Image Segmentation

Segment Anything (SAM)

https://docs.ultralytics.com/models/fast-sam/#example-usage

Walkthrough (CS231n 2025 Lec 16)

What changed vs prior segmentation

Pre-SAM segmentation models (e.g. Mask R-CNN trained on COCO) recognize a fixed 80-category vocabulary. SAM is trained on a much larger category set and outputs a mask of whatever object the user prompts for. Two questions to answer:

  • How to get this? (i.e. how do you cover such diverse categories at training time)
  • How to know this? (i.e. how does the model know which object the user wants)
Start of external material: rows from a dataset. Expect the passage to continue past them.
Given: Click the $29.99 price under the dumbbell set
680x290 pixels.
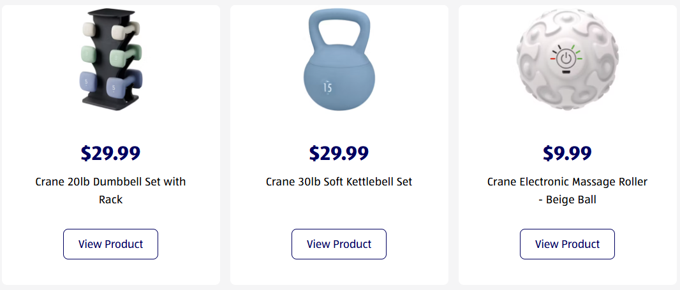Looking at the screenshot, I should coord(110,154).
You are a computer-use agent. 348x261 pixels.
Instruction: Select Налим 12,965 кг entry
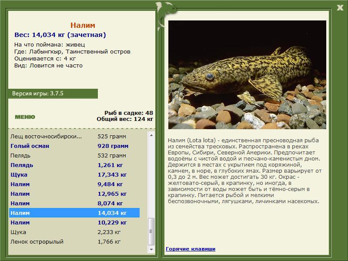[x=74, y=194]
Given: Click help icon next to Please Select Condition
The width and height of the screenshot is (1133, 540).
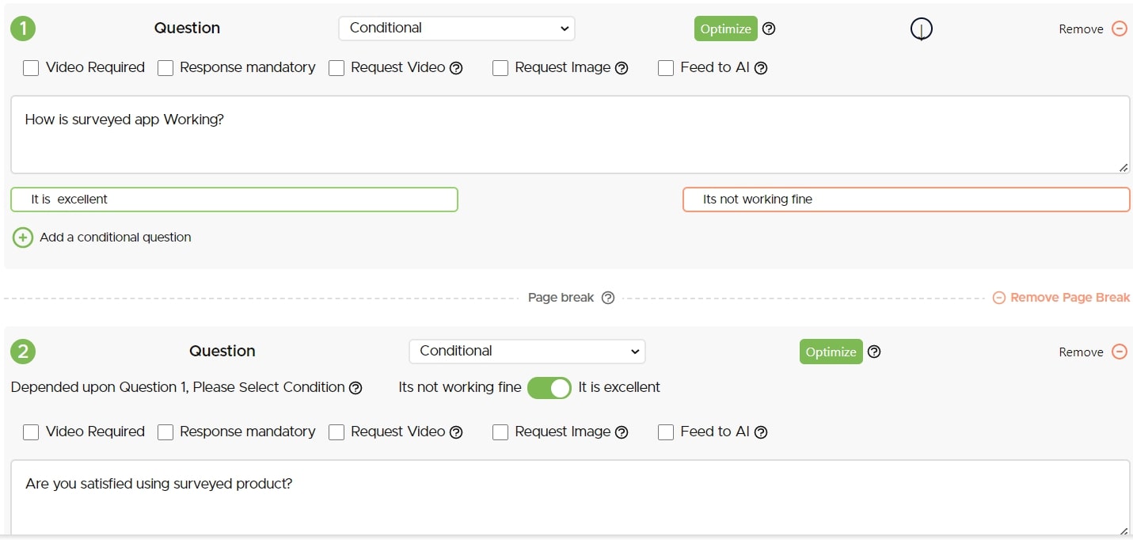Looking at the screenshot, I should (355, 388).
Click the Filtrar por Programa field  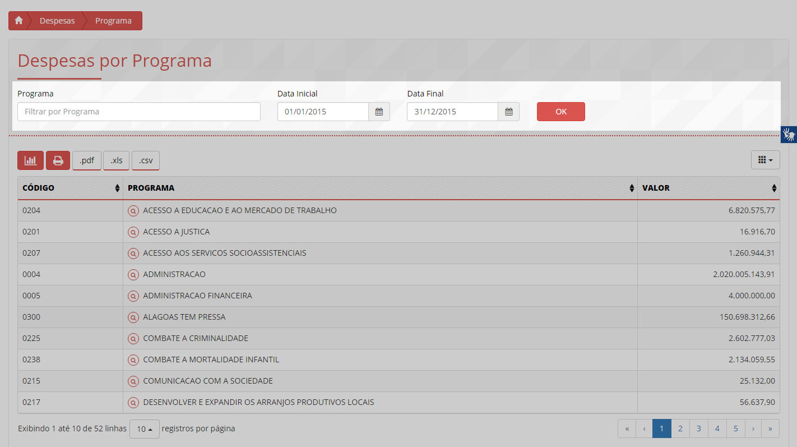(139, 112)
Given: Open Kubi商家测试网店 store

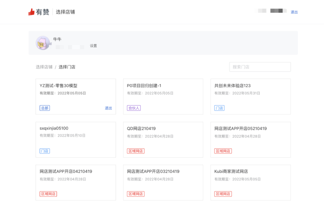Looking at the screenshot, I should pos(250,178).
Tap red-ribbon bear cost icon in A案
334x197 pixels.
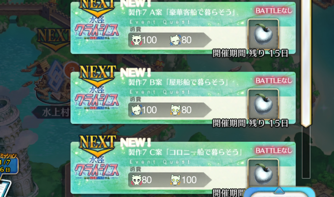136,40
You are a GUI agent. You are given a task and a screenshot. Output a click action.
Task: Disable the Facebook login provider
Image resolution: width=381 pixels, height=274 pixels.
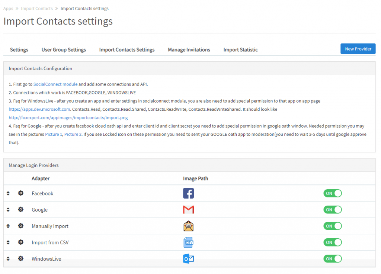tap(332, 193)
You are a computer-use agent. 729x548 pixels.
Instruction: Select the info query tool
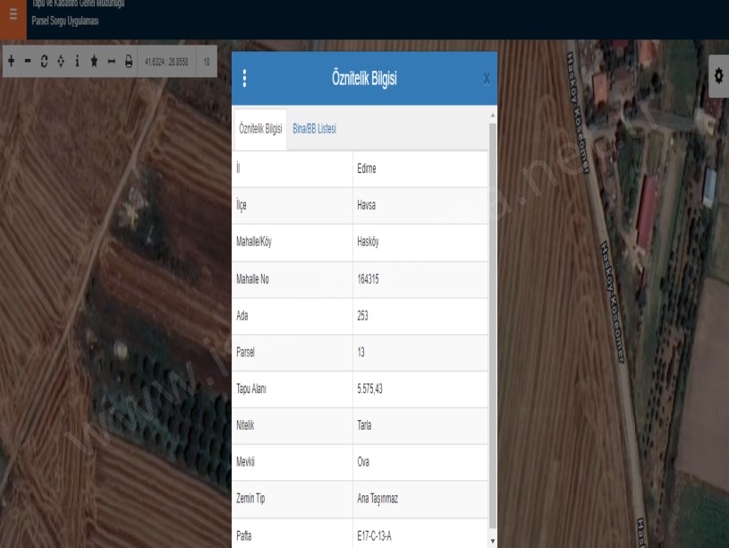(x=77, y=61)
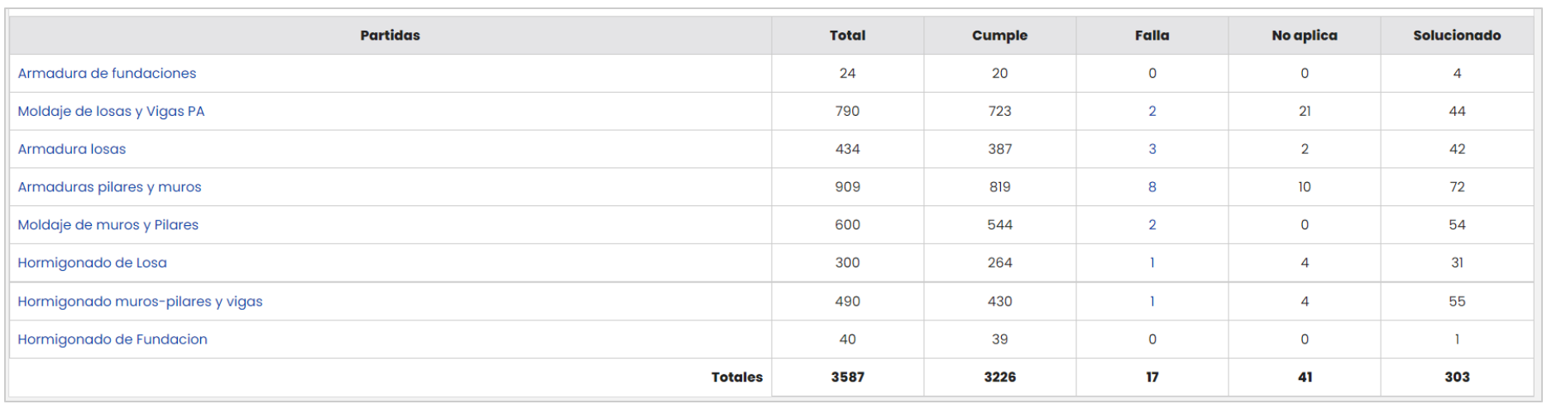Click the Armadura losas link
1547x409 pixels.
(72, 149)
The answer to the second is prompts: a point, a box, a coarse mask, or a text query.

Architecture

  • Image encoder (heavy ViT) β€” runs once per image and is cached.
  • Prompt encoder (lightweight) β€” encodes points / boxes / masks / text into prompt tokens.
  • Mask decoder (lightweight transformer) β€” fuses image embedding + prompt tokens, outputs mask + confidence.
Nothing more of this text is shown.